--- Required action ---
Your task is to write out the entire listing exactly, omitting its pictures.

--- Data supplied ---
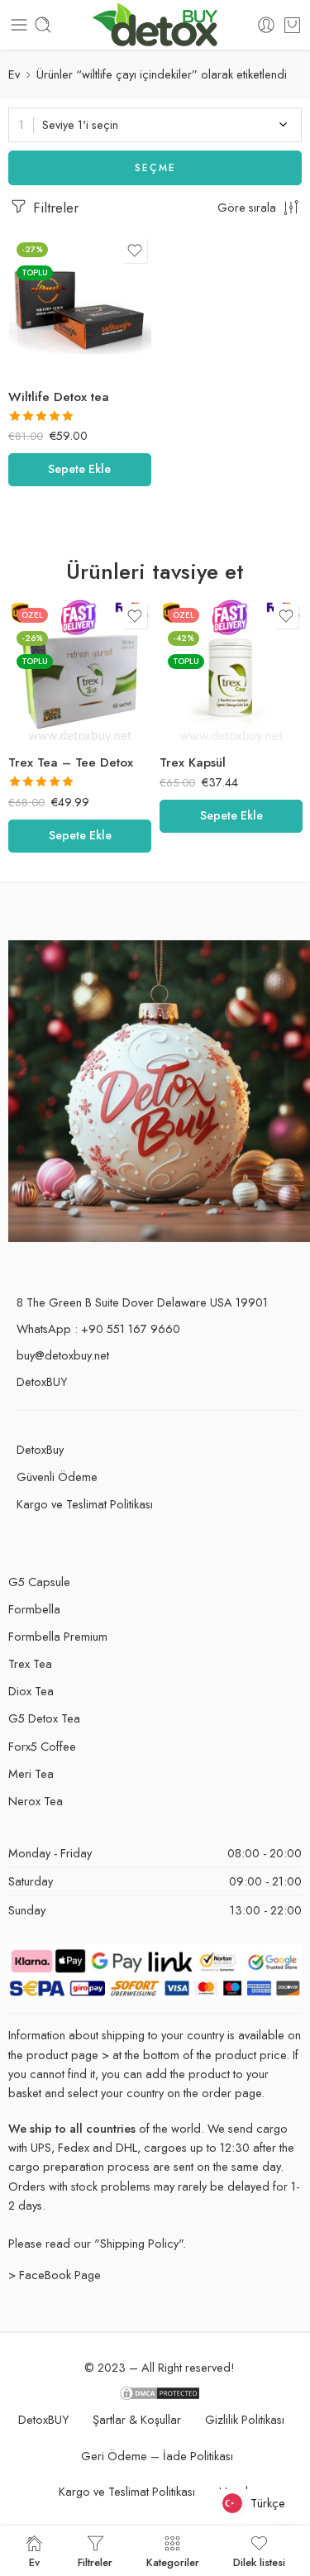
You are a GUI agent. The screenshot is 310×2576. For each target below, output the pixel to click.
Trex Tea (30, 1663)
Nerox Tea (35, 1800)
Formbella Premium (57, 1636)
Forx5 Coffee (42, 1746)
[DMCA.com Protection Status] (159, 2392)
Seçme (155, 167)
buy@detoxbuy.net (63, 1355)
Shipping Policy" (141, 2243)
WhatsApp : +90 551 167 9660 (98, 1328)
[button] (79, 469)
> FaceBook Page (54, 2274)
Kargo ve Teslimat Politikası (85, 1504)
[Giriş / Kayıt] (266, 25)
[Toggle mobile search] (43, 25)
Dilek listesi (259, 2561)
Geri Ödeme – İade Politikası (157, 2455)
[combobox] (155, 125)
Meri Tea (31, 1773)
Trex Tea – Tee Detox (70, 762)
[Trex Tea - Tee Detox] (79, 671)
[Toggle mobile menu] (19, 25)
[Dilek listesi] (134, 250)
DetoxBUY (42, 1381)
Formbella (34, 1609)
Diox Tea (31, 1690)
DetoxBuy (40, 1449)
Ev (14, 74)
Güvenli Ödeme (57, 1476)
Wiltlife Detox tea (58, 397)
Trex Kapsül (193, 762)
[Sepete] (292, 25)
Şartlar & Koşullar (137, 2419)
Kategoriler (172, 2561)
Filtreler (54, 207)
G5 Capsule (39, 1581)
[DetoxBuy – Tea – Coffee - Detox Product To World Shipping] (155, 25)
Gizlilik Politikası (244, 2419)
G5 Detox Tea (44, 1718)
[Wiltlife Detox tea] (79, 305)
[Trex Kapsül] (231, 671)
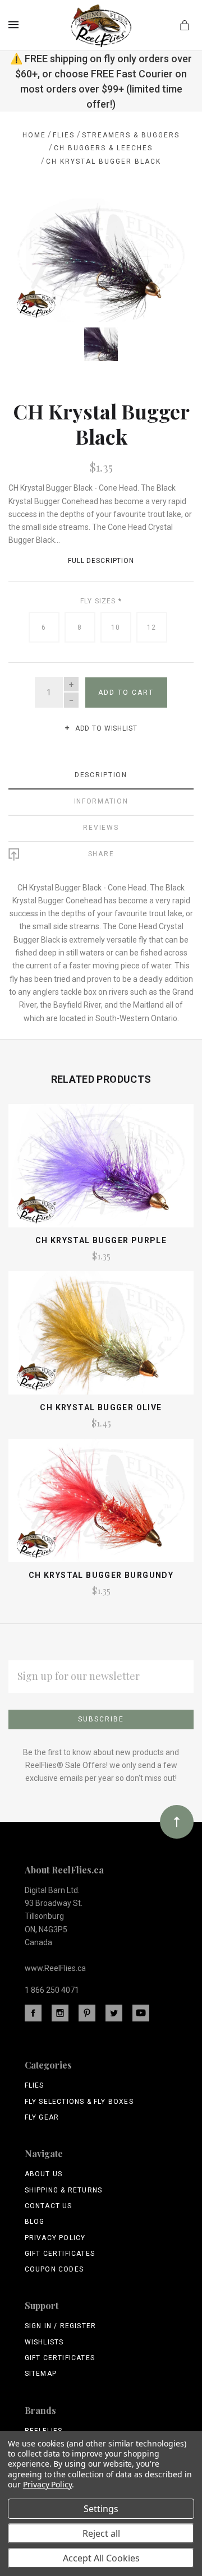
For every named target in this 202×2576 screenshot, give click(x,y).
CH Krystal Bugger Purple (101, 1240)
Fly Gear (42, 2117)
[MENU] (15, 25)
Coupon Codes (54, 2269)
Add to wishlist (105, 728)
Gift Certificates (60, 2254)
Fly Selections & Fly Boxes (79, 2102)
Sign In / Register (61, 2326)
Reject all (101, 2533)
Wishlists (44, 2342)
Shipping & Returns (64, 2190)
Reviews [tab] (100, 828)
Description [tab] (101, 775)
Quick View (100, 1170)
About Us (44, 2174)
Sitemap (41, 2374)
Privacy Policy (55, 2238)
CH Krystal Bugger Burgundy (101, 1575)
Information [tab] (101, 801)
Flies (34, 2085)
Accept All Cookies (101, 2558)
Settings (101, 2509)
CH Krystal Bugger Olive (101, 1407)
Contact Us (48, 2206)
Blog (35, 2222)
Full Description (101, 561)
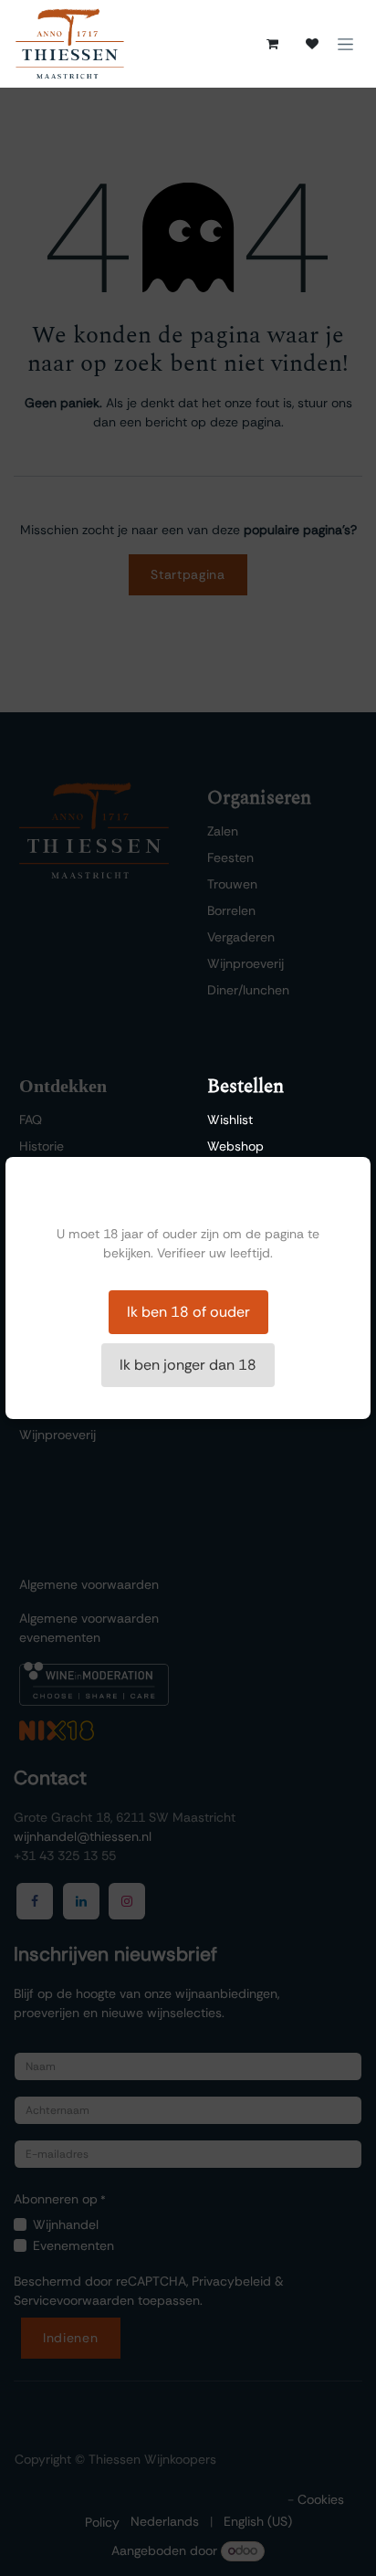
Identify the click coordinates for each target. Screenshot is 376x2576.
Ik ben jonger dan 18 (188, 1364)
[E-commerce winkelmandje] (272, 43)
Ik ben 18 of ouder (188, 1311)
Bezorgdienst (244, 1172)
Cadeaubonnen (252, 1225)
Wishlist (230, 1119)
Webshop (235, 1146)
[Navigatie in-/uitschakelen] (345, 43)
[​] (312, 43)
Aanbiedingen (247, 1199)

--- Output for this exercise ---
You are a GUI agent. The screenshot is 310×2576. For each target below, output the pixel to click.
Trex Tea (30, 1663)
Nerox Tea (35, 1800)
Formbella Premium (57, 1636)
Forx5 Coffee (42, 1746)
[DMCA.com Protection Status] (159, 2392)
Seçme (155, 167)
buy@detoxbuy.net (63, 1355)
Shipping Policy" (141, 2243)
WhatsApp : +90 551 167 9660 (98, 1328)
[button] (79, 469)
> FaceBook Page (54, 2274)
Kargo ve Teslimat Politikası (85, 1504)
[Giriş / Kayıt] (266, 25)
[Toggle mobile search] (43, 25)
Dilek listesi (259, 2561)
Geri Ödeme – İade Politikası (157, 2455)
[combobox] (155, 125)
Meri Tea (31, 1773)
Trex Tea – Tee Detox (70, 762)
[Trex Tea - Tee Detox] (79, 671)
[Toggle mobile menu] (19, 25)
[Dilek listesi] (134, 250)
DetoxBUY (42, 1381)
Formbella (34, 1609)
Diox Tea (31, 1690)
DetoxBuy (40, 1449)
Ev (14, 74)
Güvenli Ödeme (57, 1476)
Wiltlife Detox tea (58, 397)
Trex Kapsül (193, 762)
[Sepete] (292, 25)
Şartlar & Koşullar (137, 2419)
Kategoriler (172, 2561)
Filtreler (54, 207)
G5 Capsule (39, 1581)
[DetoxBuy – Tea – Coffee - Detox Product To World Shipping] (155, 25)
Gizlilik Politikası (244, 2419)
G5 Detox Tea (44, 1718)
[Wiltlife Detox tea] (79, 305)
[Trex Kapsül] (231, 671)
For every named target in this 202×2576 screenshot, give click(x,y).
CH Krystal Bugger Purple (101, 1240)
Fly Gear (42, 2117)
[MENU] (15, 25)
Coupon Codes (54, 2269)
Add to wishlist (105, 728)
Gift Certificates (60, 2254)
Fly Selections & Fly Boxes (79, 2102)
Sign In / Register (61, 2326)
Reject all (101, 2533)
Wishlists (44, 2342)
Shipping & Returns (64, 2190)
Reviews [tab] (100, 828)
Description [tab] (101, 775)
Quick View (100, 1170)
About Us (44, 2174)
Sitemap (41, 2374)
Privacy Policy (55, 2238)
CH Krystal Bugger Burgundy (101, 1575)
Information [tab] (101, 801)
Flies (34, 2085)
Accept All Cookies (101, 2558)
Settings (101, 2509)
CH Krystal Bugger Olive (101, 1407)
Contact Us (48, 2206)
Blog (35, 2222)
Full Description (101, 561)
Identify the click coordinates for each target. Screenshot is 376x2576.
Ik ben jonger dan 18 (188, 1364)
[E-commerce winkelmandje] (272, 43)
Ik ben 18 of ouder (188, 1311)
Bezorgdienst (244, 1172)
Cadeaubonnen (252, 1225)
Wishlist (230, 1119)
Webshop (235, 1146)
[Navigatie in-/uitschakelen] (345, 43)
[​] (312, 43)
Aanbiedingen (247, 1199)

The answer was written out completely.